Monday, December 11, 2006

BIHAR BETTER?

Nobody expected Nitish Kumar to be in possession of a magic wand, not even his most ardent advocate. And surely a year is too little a period to start undoing a mess so humongous as Bihar. Recent reports out of the state haven’t told us magical tales of transformation. But that should be no comment on Nitish Kumar, this way or that. A year is too little time. What can be taken as a comment on what is probably beginning to happen in Bihar is the language Nitish Kumar himself is speaking. No bluster, no baloney, no trick of charisma or charm, both of which Nitish Kumar summarily lacks. But listen to what he has been saying. Listen and discern the difference.
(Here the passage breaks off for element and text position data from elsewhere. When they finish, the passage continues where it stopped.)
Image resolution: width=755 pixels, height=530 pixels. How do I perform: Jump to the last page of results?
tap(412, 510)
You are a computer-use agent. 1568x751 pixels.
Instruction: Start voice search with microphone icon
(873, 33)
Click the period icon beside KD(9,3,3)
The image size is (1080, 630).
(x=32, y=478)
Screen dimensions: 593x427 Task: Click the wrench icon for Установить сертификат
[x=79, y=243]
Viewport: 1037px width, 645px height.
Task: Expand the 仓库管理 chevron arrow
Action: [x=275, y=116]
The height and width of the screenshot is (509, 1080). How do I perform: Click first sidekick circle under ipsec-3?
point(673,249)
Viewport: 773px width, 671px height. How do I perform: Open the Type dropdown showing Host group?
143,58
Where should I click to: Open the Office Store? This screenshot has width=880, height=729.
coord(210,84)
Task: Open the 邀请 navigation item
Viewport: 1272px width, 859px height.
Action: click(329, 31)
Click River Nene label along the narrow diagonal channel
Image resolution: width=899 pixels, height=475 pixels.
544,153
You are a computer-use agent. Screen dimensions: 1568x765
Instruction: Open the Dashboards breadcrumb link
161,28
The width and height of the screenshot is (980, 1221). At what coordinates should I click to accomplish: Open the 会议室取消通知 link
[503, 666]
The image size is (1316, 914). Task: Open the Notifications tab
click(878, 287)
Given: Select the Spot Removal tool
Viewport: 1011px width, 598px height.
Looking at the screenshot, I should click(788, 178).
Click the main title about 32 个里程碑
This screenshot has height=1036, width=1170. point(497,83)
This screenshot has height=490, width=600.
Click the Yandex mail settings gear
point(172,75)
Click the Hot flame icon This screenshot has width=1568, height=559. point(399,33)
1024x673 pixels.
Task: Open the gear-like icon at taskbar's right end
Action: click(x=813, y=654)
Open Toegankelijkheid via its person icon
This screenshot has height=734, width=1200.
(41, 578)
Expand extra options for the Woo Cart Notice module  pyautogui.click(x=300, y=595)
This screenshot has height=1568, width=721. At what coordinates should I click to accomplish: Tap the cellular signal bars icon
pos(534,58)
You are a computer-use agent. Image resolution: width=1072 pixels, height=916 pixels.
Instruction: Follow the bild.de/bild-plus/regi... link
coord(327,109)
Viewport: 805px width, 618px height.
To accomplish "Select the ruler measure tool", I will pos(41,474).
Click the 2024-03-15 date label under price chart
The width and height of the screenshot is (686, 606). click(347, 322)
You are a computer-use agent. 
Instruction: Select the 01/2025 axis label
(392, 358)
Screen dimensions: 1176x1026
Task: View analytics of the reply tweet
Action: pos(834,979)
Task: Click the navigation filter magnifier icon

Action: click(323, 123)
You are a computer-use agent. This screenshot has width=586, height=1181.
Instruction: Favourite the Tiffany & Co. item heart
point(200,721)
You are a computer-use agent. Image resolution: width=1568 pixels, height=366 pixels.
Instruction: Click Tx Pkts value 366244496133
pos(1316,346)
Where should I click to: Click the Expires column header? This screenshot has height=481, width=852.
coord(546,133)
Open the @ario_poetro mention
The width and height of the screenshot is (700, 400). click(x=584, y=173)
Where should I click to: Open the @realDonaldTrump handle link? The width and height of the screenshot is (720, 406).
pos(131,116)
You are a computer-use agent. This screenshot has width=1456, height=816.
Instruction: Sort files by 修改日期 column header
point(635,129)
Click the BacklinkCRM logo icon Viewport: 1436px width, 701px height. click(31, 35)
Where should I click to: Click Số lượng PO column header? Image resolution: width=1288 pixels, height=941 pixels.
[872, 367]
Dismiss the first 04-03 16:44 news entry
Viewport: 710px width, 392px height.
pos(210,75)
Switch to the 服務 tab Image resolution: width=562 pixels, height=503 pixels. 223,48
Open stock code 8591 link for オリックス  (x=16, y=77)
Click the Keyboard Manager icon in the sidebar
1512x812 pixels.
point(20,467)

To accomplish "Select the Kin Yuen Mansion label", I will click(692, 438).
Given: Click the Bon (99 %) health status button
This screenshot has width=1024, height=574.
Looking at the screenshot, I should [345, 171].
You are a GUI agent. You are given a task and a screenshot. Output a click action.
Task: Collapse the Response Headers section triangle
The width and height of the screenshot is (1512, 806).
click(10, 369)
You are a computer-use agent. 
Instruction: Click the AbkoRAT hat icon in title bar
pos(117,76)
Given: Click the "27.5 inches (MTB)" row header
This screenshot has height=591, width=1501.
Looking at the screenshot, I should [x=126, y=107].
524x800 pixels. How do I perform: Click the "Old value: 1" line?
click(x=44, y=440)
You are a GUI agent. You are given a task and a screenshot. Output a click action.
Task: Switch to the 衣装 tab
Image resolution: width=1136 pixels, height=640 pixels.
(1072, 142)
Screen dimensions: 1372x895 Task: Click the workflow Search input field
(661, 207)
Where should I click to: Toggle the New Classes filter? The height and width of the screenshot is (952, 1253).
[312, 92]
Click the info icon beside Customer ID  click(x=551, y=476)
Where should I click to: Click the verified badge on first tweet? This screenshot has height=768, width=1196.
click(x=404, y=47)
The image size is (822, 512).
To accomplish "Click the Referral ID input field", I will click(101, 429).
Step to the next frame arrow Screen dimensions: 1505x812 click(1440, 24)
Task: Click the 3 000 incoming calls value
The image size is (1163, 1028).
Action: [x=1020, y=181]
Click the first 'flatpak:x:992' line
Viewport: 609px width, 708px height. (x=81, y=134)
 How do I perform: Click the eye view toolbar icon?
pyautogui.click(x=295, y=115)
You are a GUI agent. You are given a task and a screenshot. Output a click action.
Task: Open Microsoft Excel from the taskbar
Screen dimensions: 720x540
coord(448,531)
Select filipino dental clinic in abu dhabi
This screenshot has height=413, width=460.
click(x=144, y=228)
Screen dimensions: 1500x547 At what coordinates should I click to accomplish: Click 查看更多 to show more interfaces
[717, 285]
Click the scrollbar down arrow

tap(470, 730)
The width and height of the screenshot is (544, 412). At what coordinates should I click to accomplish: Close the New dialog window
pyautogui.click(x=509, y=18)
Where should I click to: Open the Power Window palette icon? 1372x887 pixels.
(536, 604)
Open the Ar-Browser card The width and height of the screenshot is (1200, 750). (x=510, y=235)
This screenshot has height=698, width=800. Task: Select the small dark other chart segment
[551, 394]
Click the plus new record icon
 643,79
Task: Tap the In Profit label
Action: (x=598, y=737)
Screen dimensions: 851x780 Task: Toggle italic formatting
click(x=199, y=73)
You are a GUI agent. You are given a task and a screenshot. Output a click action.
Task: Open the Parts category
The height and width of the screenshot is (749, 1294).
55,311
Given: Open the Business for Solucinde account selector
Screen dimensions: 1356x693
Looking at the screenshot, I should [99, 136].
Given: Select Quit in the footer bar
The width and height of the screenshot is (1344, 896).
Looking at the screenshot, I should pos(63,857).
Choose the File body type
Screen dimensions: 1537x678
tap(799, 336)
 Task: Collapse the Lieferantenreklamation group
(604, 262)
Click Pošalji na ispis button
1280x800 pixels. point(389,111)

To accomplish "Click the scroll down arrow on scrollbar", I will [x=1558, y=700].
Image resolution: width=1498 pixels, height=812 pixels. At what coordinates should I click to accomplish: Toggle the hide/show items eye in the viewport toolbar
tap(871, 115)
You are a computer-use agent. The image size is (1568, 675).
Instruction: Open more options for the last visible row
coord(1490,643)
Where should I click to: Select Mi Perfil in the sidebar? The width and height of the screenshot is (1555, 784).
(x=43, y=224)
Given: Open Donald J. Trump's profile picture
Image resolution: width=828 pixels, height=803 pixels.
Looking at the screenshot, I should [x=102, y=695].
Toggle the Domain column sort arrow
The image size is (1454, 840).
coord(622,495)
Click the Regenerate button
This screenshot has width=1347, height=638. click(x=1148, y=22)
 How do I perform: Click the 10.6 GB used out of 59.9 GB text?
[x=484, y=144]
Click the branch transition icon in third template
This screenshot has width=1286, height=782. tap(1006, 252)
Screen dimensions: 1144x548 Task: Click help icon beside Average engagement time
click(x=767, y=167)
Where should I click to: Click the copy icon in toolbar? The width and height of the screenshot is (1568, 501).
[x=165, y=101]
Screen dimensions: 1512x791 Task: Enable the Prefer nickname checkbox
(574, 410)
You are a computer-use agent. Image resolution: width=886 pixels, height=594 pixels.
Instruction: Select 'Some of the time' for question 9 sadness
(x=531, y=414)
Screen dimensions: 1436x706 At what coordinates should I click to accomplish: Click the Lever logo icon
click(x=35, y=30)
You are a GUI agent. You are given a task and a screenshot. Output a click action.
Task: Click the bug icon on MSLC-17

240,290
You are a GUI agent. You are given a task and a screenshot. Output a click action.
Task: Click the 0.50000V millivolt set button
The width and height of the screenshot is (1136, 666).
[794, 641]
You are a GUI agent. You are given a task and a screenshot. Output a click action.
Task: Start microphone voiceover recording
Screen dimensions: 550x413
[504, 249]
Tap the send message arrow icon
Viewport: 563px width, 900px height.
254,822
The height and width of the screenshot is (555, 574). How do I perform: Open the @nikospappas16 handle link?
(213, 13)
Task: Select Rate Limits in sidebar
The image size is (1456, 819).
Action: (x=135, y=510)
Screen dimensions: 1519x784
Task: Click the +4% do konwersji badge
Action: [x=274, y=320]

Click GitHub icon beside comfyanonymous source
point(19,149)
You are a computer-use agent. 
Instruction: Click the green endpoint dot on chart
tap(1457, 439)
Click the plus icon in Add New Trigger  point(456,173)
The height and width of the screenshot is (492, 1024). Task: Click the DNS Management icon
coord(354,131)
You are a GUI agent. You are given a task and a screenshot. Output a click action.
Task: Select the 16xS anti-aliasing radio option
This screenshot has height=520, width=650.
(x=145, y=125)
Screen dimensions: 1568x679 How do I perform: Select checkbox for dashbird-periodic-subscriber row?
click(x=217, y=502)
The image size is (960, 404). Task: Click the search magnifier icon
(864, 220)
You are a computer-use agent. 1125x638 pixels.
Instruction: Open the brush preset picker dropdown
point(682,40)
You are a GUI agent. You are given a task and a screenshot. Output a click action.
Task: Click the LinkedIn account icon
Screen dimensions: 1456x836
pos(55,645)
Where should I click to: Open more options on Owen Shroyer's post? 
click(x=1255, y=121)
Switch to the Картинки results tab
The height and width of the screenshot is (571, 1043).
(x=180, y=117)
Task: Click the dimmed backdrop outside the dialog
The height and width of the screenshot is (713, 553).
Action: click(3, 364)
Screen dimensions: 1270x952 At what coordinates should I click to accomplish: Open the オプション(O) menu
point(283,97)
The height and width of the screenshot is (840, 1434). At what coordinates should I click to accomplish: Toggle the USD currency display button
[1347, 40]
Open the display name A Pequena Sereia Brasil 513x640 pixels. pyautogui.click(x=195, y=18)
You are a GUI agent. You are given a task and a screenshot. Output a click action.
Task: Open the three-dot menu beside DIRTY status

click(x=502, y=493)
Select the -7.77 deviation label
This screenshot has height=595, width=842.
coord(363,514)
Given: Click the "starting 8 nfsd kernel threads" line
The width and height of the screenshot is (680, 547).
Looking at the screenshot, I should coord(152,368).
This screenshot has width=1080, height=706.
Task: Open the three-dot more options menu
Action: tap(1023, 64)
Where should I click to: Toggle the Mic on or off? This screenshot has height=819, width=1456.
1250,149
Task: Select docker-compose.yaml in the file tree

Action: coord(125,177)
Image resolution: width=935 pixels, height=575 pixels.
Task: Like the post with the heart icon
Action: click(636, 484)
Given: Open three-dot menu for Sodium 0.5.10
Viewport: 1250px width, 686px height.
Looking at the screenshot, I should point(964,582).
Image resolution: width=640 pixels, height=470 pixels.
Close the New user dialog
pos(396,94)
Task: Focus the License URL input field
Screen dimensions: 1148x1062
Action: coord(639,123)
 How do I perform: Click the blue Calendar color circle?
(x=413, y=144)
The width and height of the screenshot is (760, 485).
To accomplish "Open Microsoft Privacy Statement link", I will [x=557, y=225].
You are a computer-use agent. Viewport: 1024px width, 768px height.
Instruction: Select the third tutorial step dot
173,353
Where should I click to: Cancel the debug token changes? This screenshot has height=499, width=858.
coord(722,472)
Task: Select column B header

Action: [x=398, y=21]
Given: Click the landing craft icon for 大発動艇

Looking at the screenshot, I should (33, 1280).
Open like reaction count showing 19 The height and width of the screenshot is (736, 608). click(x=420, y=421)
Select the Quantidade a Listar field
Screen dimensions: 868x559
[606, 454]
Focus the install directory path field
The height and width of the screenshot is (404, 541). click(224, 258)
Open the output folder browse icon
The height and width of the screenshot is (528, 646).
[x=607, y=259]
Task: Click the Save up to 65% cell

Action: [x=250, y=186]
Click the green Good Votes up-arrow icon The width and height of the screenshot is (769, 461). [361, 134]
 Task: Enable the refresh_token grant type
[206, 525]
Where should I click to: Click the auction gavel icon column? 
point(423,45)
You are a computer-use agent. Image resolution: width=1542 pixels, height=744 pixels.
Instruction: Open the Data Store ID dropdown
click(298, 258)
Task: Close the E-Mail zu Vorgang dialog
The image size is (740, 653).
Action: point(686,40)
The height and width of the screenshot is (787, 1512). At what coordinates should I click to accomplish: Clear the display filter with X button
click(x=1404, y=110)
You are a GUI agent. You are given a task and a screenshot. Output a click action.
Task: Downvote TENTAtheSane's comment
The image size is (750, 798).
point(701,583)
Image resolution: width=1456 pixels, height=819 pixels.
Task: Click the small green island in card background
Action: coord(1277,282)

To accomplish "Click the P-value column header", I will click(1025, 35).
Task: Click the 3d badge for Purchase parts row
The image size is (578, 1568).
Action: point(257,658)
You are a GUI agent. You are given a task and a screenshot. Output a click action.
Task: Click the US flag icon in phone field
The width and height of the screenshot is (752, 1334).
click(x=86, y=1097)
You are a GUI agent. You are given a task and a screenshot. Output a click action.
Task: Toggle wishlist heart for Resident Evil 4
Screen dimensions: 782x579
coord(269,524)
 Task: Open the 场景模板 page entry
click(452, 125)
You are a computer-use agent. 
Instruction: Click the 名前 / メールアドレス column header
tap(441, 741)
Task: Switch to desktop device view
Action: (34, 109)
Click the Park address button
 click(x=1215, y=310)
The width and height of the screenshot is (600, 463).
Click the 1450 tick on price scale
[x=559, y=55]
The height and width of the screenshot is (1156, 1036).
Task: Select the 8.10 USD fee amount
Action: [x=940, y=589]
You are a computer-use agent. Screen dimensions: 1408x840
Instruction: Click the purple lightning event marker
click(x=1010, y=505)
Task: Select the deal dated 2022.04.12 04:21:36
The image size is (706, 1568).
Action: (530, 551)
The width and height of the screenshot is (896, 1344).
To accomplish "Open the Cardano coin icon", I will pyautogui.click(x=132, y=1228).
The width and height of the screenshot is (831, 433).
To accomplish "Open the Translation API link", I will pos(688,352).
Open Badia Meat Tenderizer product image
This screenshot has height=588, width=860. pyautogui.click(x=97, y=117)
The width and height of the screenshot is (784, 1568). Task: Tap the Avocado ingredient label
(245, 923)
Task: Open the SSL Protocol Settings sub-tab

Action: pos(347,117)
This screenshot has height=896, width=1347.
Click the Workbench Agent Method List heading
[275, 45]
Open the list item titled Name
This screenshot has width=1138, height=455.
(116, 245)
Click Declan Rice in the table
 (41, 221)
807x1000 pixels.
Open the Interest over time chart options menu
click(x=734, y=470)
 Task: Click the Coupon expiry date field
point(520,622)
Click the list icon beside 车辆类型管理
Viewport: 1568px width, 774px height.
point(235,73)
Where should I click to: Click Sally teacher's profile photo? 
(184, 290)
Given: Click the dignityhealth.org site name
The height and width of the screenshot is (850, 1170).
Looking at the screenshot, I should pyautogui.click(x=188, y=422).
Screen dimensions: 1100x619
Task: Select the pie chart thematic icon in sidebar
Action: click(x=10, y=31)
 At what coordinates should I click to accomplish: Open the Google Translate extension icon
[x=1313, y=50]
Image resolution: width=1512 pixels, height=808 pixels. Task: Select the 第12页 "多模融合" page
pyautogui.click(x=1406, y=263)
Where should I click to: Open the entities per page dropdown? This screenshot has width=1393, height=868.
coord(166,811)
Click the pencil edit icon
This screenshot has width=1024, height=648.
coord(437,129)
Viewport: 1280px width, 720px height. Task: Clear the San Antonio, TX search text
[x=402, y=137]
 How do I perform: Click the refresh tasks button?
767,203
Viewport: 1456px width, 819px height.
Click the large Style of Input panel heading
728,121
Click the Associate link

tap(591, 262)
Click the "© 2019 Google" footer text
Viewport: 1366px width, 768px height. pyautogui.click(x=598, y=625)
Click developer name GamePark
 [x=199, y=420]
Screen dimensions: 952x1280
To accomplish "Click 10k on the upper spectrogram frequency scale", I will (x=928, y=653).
Here is a chief minister talking governance — kilometres of roads built and the mileage left, the acreage under irrigation, the number of schools without teachers and buildings, the number and kind of drugs flowing into government health centres for free distribution, the availability or the lack of funds for this project or that. Bihar should probably thank its luck it has a chief minister who is talking in the manner he is, gives you the sense the state has a minder. It is easy to be lackadaisical in Bihar and get away with it. There is too much to blame — a bankrupt inheritance, a bureaucracy that does not work, a system that has collapsed, a people who are cynical. And if you have political adversaries ruling at the Centre, as Nitish Kumar does, non-performance is a walk in the park. Erect a banner against the Centre, lie underneath. Nitish Kumar has chosen not to do that. He has said he is quite happy with what the Centre is doing for his government. Unusual. But true.